Additionally, an explosion of ethnic diversity in the United States is not being reflected in campus demographics, and access to higher education for minorities and lower-income students is constrained, Wilkins said.

 

Still, Wilkins said the key higher education-centered issue that needs to be addressed during the campaign is the cost of going to school.

 

In 2007-08, the average annual cost of attending a public four-year institution in the United States increased 6.6 percent from the previous year to $6,185, according to the College Board, a nonprofit education association based in New York City.
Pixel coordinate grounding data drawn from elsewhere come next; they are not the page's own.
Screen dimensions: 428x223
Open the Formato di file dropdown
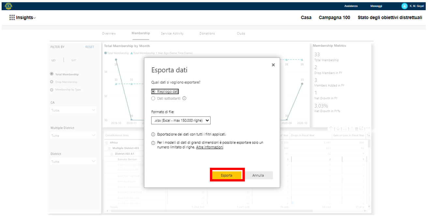coord(181,121)
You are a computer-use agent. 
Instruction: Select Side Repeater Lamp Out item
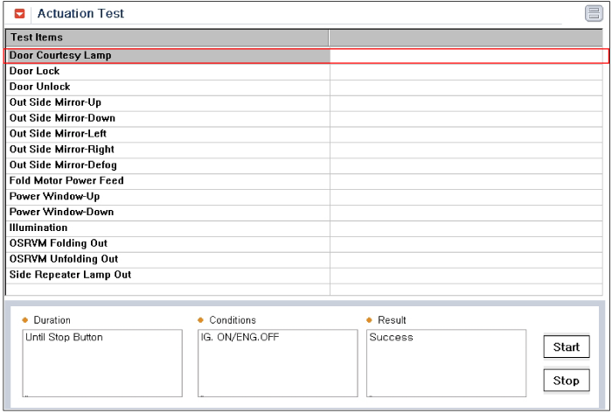point(304,276)
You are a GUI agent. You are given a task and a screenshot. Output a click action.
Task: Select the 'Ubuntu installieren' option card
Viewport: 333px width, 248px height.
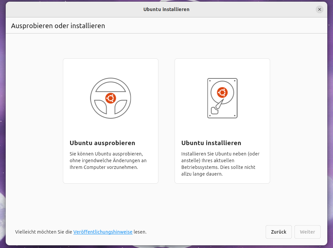click(x=222, y=121)
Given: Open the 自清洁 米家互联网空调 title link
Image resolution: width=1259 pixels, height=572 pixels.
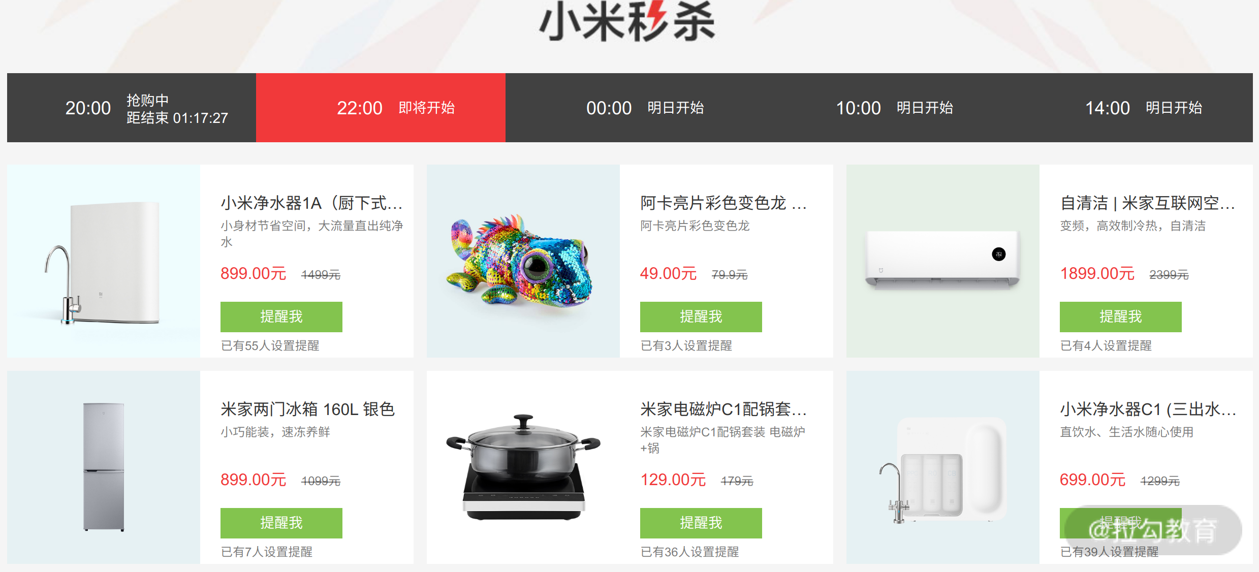Looking at the screenshot, I should point(1148,203).
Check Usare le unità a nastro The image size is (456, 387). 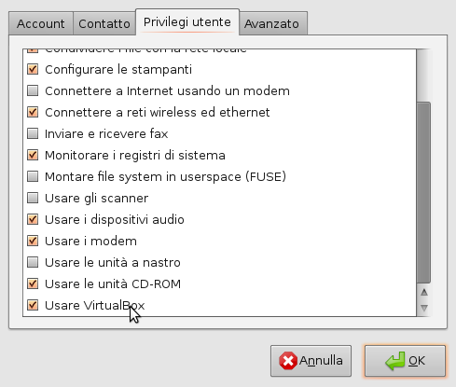(33, 262)
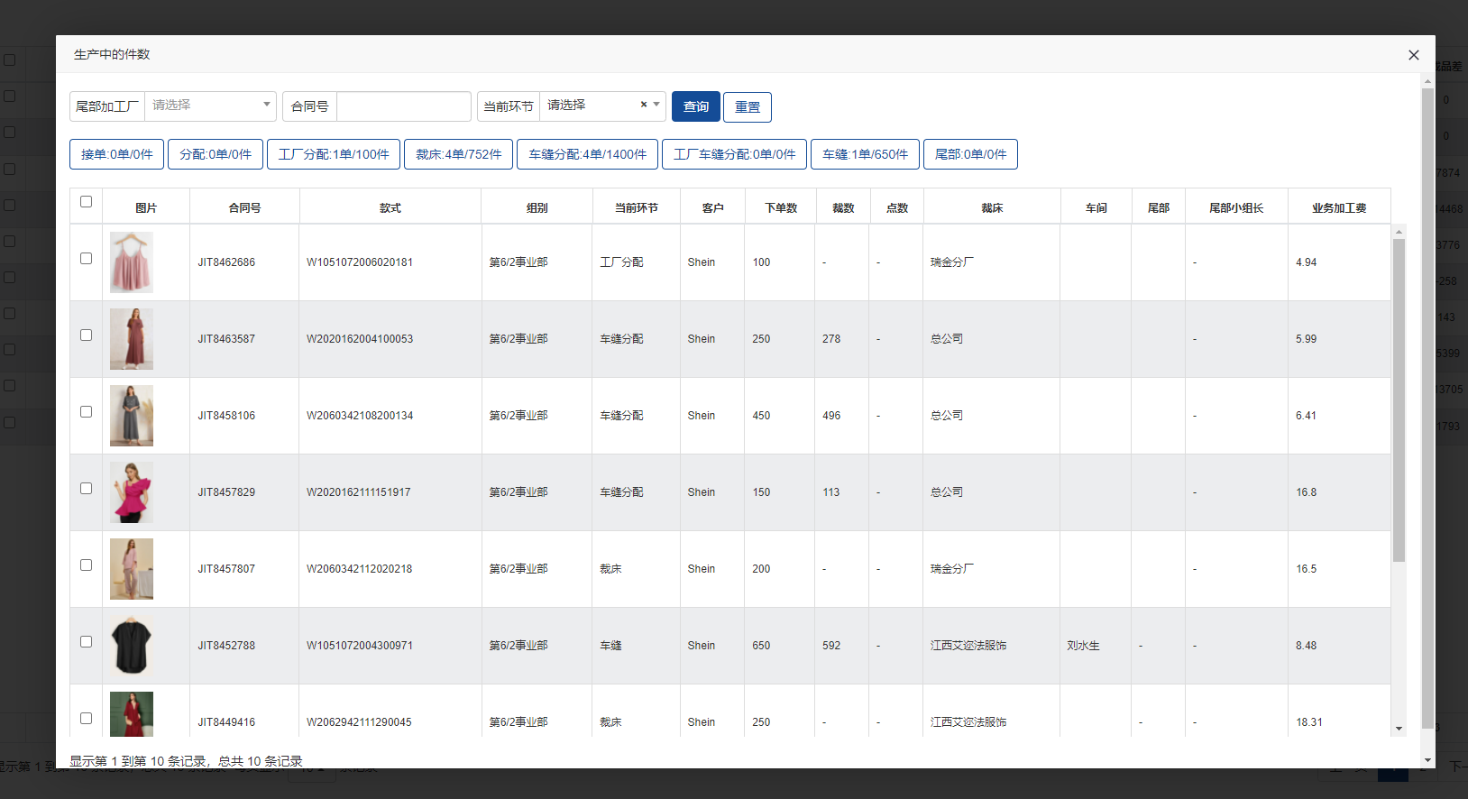This screenshot has width=1468, height=799.
Task: Check the row for contract JIT8462686
Action: coord(87,259)
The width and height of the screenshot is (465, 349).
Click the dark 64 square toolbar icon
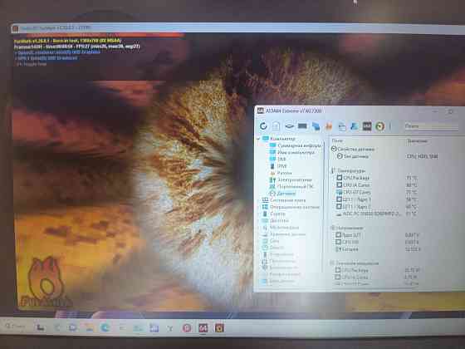click(x=367, y=126)
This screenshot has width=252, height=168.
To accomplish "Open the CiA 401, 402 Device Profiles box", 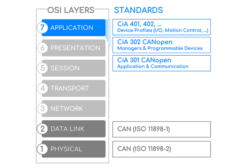I will 162,27.
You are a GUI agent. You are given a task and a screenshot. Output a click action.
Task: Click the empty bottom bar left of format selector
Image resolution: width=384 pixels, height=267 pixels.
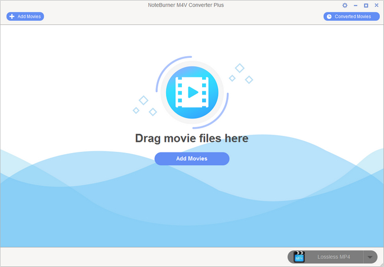(142, 257)
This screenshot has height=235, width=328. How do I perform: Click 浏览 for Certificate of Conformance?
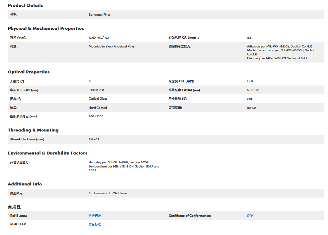click(250, 216)
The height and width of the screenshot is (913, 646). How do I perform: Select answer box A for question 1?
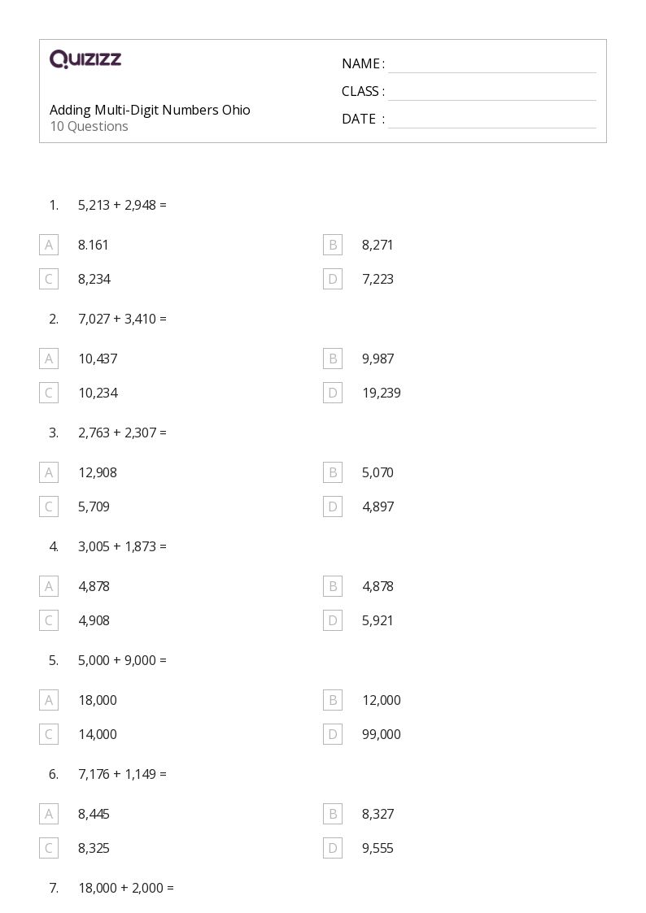pos(49,246)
Average rates at private four-year institutions increased 6.3 percent from last year to $23,712.

 

During the past decade, tuition at the University of Nebraska-Lincoln has more than doubled, according to data from the Chronicle of Higher Education.

 

"We have to set our priorities, and our priorities have to be getting those lower-income families to college," Wilkins said.

 

Democratic presidential candidates Sens. Hillary Clinton of New York and Barack Obama of Illinois have articulated the most detailed plans during their stump speeches and on their campaign Web sites.

 

Both Democratic candidates have proposed to enact college tax credits that would pay $3,500-$4,000 of students' total tuition bills, increase the maximum Pell Grant, simplify the process to apply for federal financial aid and give money to improve community colleges.

 

Obama supports cutting federal subsidies to private lenders. Clinton wants to increase the scholarship college students who participate in the AmeriCorps program for a year receive to $10,000.

 

Sen. John McCain of Arizona, the Republican presidential candidate, has mentioned higher education, but has focused on building an educational platform based on K-12 education.

 

Wilkins said current proposals to cut the cost of higher education weren't enough.

 

"The affordability issue isn't being addressed in a way that responds to the situations families are facing," Wilkins said.

 

While the dollars and cents of higher education have received some attention in candidates' press releases and campaign speeches, higher ed's limited prominence in the campaign has come as no surprise to some observers.

 

"I guess candidates don't feel like they have to thrust our issues, because we don't put pressure on them," said Carmen Berkley, vice president of the United States Student Association, a student advocacy group based in Washington, D.C.

 

"It would also force the candidates to say a lot of tough decisions that they don't want to say - I think that presidential candidates shy away from it, and historically candidates have ignored students and issues of 18- to 24-year-olds," she said.

 

Newly-invigorated youth voters are responsible for making candidates pay attention and tackle higher education concerns from the federal level, Berkley said.

 

Wilkins agreed, but said the country's colleges and universities could not sit idly by, waiting for a new administration to provide direction.

 

"I don't want for a minute to suggest that individual institutions need to wait for the next president to address these problems," Wilkins said. "They shouldn't wait for Hillary, McCain or Obama to do this to them, they should be proactive."